Tweedy – a three-decade gigging veteran with alt-country band Uncle Tupelo then indie-rock royalty Wilco – just grins and continues to tune his guitar. “See? I don’t have to do anything,” he says. At 50 he still looks boyish, even with scraggly beard, thick-rimmed glasses and silvery hair tumbling from a Stetson, but is seasoned enough to know how to charm a Scottish crowd. While a little fuzzy on the last time he actually played Edinburgh (“1993, at the Venue!” shouts a superfan, instantly) he wisely plays up the Tweedy clan’s Caledonian genealogy, gives a deferential shoutout to Teenage Fanclub and ruefully recalls a Wilco gig in Glasgow where the quietest song was interrupted by a fight.

His most recent album, Together at Last, was an earthy acoustic reassessment of songs from throughout a storied songwriting career, spelunking into Wilco’s sprawling back catalogue and shining a light on songs from some of Tweedy’s various spin-offs and side-hustles such as righteous power-pop trio Loose Fur and low-key indie supergroup Golden Smog. Live, Tweedy goes on an even broader magpie hop, revisiting his Uncle Tupelo years with the swaying New Madrid – key line: “all my daydreams are disasters” – and even having a creditable solo stab at You and I, formerly a duet with Feist.

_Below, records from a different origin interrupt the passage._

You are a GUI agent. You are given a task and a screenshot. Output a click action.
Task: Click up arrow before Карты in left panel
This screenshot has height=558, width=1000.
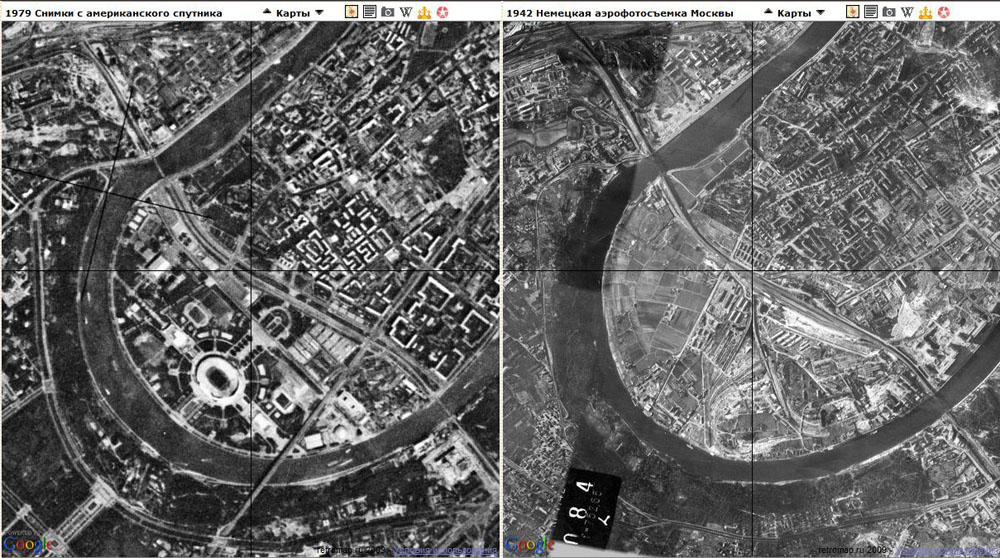(267, 12)
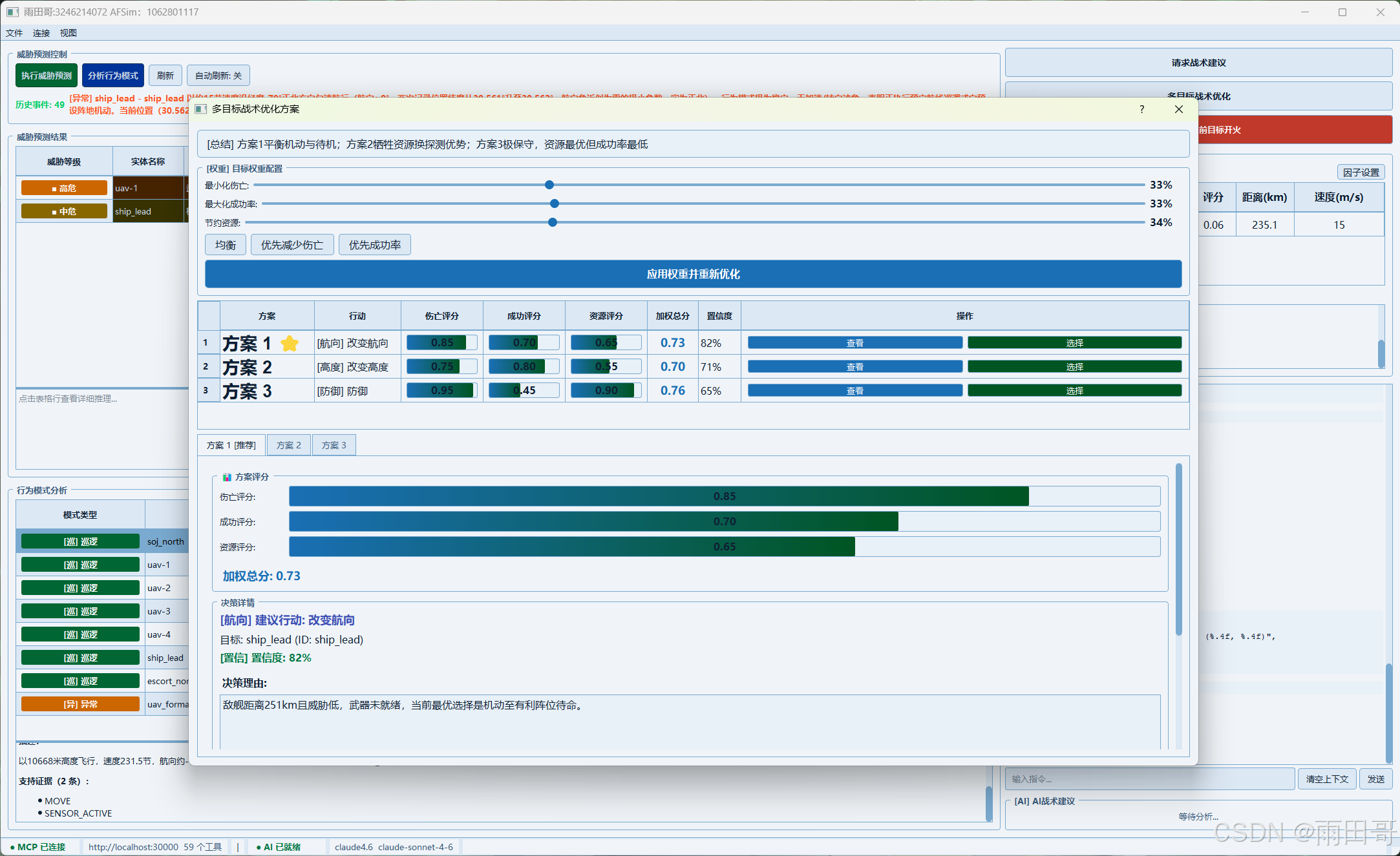Adjust the 最小化伤亡 slider handle

(x=549, y=185)
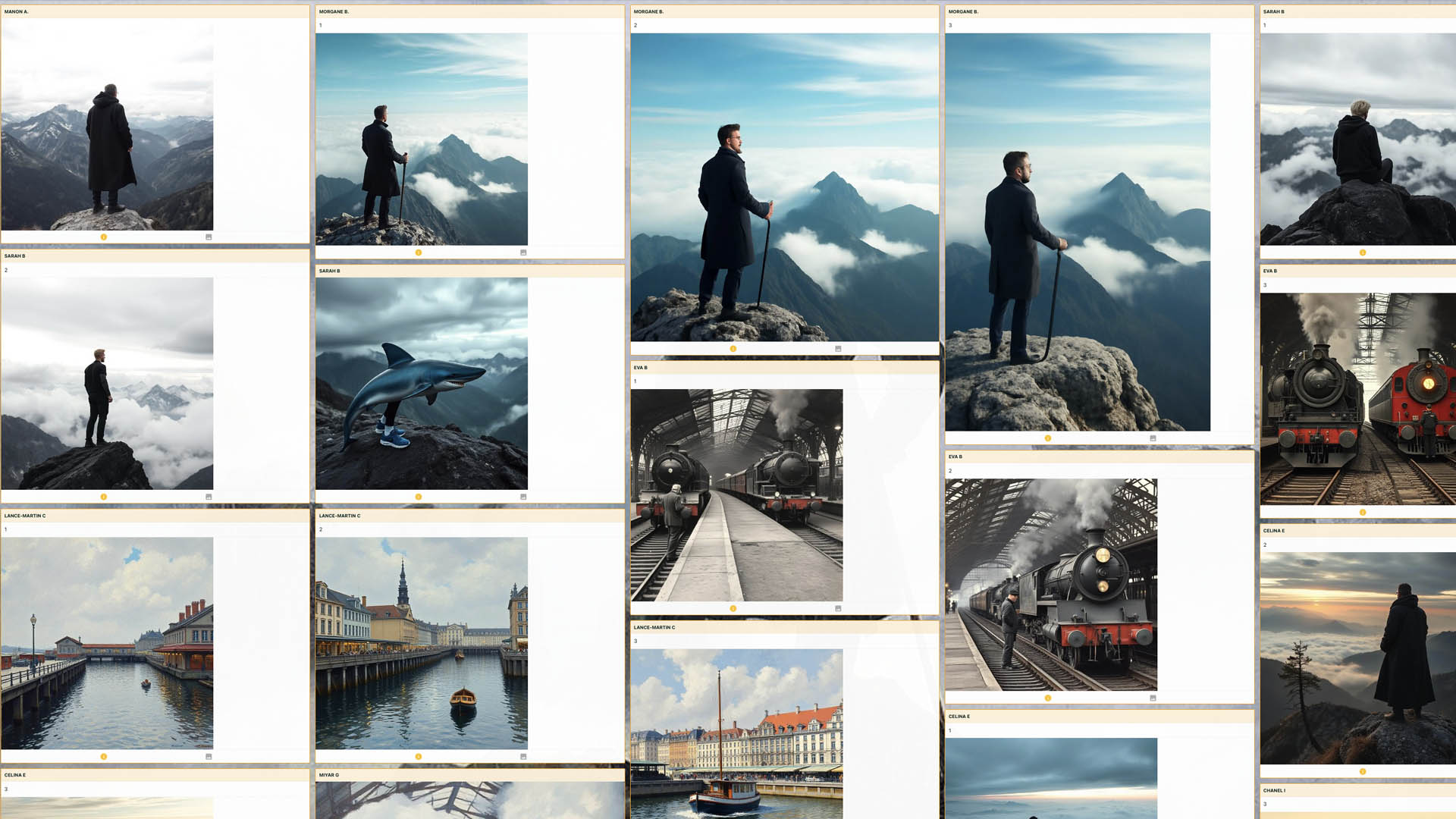The height and width of the screenshot is (819, 1456).
Task: Click image icon on Morgane B. card 1
Action: (x=523, y=253)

Over more than 20 songs spread over 90 minutes, the freewheeling structure throws up some interesting juxtapositions. A decade on, Bull Black Nova remains an indelible, anxious vignette even when played acoustically, a revved-up murder ballad about a bloody getaway drive with a leaking body in the boot. Tweedy follows it with Passenger Side from Wilco’s 1994 debut album, an altogether breezier car-related song about bumming lifts while glugging open beers.

In a droll flourish, Tweedy tries to stage-manage a chorus singalong to a brand new song, Noah’s Flood, and for the most part is successful. But he does seem aware that Wilco’s shapeshifting charm and sonic eclecticism in the studio has contributed to their longevity. Paring back beloved favourites could be a risk; “I know a lot of these songs sound quite naked,” he admits. I’m the Man Who Loves You, a cherished song that perhaps embodies the dazed optimism and frazzled melodicism of Wilco, loses its Cannonball-esque distorted guitar squall but, as finessed by Tweedy and his battered acoustic, loses none of its bigheartedness. It receives a rapturous response, compelling Tweedy to doff his Stetson.

At the very end, the spell is temporarily broken by what sounds like a genuine fistfight – another one! – at the back of the church hall. As grace notes to hushed acoustic entertainment go, it is a loud and rather ugly one, but Tweedy remains unruffled. “The evening now feels complete,” he says, before launching into a raw-throated Shot in the Arm, a bruised singalong that feels like the perfect cap.